Bands like Gojira and Godflesh might be major brand names ‘round these parts, but mention them to your average Metallica-loving broseph and you’re likely to get a squinty-eyed, the-fuck-you-say? half-nod. But Decibel just won’t quit. We dig deeper, danker, darker and dirtier (though rarely fitter or happier) to turn up a few otherwise overlooked gems. Throw Me a Frickin’ Bone scribe Kevin Stewart-Panko and I have teamed up to bring you the stealthiest bandcampiest demos, EPs, singles, one-offs, full-lengths, and start-up acts that catch our attention and give us goosebumps. Here comes the latest installment of Frickin’ Bone 2.0: Bonin’ the Interhole.
Philly’s CAPA traffic in that false black metal that the purists are always bellyaching about, which is to say that Shallow Towers dabbles in blast ‘n’ scream tirades, ambling pastoral post-rock, field recorded background buzz and rushes of sublimated aggression. Moan on, ye hard and uncompromising, while the more adventurous among us use Shallow Towers to explore the deeper pools of fear and unreason within. And there’s promise of more, if big cheese Brandon Baun’s offhand comment is any indication: “Sorry about the delay, we were in the studio all day yesterday finishing some new material.”
Here is the first segment of Shallow Towers, as well as a recap(a) of the band’s origins, pathways and destinations from Brandon Baun’s own mind.
CAPA – Shallow Towers I (9:30) [audio:http://www.decibelmagazine.com/wp-content/uploads/2012/08/01-Shallow-Towers-I.mp3|titles=CAPA – Shallow Towers I]
What are the origins of CAPA?
CAPA started as a solo ambient side-project a number of years ago when my primary focus was still on my previous band Lenore, and evolved from there. Each release has had an almost completely different cast of musicians and artists, aside from myself and Matt, who also played guitar in Lenore.
How has CAPA grown over the past few years?
With each release we’ve been growing musically and conceptually. It was my goal while writing Shallow Towers to take elements from our first release, The Road is a Grey Tape, and expand upon them while advancing the narrative musically, as well as through our artwork and lyrics. The style of each album is also heavily influenced by the content of the narrative that runs through each release. The Road is a Grey Tape is mostly composed of organic instrumentation that is densely layered to represent a character who leaves society to attempt to live in nature. With Shallow Towers, we wanted to keep the dense musical aspect but in a more oppressive, heavy setting, while aiming to simultaneously progress and clarify the narrative of The Road is a Gray Tape and its themes.

Records
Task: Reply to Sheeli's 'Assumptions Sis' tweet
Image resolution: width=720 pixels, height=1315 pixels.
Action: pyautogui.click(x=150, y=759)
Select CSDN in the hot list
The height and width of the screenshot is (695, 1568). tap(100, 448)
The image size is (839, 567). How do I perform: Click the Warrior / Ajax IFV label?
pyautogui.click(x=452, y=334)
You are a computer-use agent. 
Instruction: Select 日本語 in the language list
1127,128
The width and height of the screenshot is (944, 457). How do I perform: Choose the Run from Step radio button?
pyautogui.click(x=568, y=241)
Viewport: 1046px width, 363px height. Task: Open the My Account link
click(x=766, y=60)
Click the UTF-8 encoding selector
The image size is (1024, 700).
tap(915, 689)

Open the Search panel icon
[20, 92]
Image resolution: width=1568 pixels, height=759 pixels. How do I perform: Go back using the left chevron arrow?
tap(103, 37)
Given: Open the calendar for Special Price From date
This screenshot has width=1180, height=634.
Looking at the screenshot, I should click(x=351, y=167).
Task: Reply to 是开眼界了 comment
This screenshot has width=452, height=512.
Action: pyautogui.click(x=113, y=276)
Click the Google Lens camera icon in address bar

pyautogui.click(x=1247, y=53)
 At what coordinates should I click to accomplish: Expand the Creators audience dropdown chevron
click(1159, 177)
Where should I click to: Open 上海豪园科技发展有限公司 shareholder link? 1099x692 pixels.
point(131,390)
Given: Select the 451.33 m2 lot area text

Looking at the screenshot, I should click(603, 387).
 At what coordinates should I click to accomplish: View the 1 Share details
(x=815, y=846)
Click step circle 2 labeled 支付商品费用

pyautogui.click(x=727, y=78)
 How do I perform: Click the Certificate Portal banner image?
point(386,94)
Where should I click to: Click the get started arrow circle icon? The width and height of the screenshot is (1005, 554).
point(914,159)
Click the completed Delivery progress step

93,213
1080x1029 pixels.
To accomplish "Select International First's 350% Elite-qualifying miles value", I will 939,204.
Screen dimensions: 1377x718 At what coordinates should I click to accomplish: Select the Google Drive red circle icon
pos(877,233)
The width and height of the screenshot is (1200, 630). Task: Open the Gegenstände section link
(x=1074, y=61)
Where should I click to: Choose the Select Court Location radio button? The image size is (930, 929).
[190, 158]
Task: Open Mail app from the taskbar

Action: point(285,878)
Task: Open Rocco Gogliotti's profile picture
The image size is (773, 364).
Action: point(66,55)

#### TASK LIST
1. According to the CAPA article, what four things does Shallow Towers dabble in? List them.
2. Return every line of the entries above that contains the string "width".

#### TASK RESULTS
1.
- blast 'n' scream tirades
- ambling pastoral post-rock
- field recorded background buzz
- rushes of sublimated aggression

2.
Image resolution: width=720 pixels, height=1315 pixels.
The height and width of the screenshot is (695, 1568). tap(100, 448)
The width and height of the screenshot is (944, 457). How do I perform: Choose the Run from Step radio button?
Viewport: 1046px width, 363px height. Task: Open the My Account link
Image resolution: width=1568 pixels, height=759 pixels. How do I perform: Go back using the left chevron arrow?
This screenshot has width=1180, height=634.
This screenshot has width=452, height=512.
Where should I click to: Click the get started arrow circle icon? The width and height of the screenshot is (1005, 554).
The width and height of the screenshot is (1200, 630). Task: Open the Gegenstände section link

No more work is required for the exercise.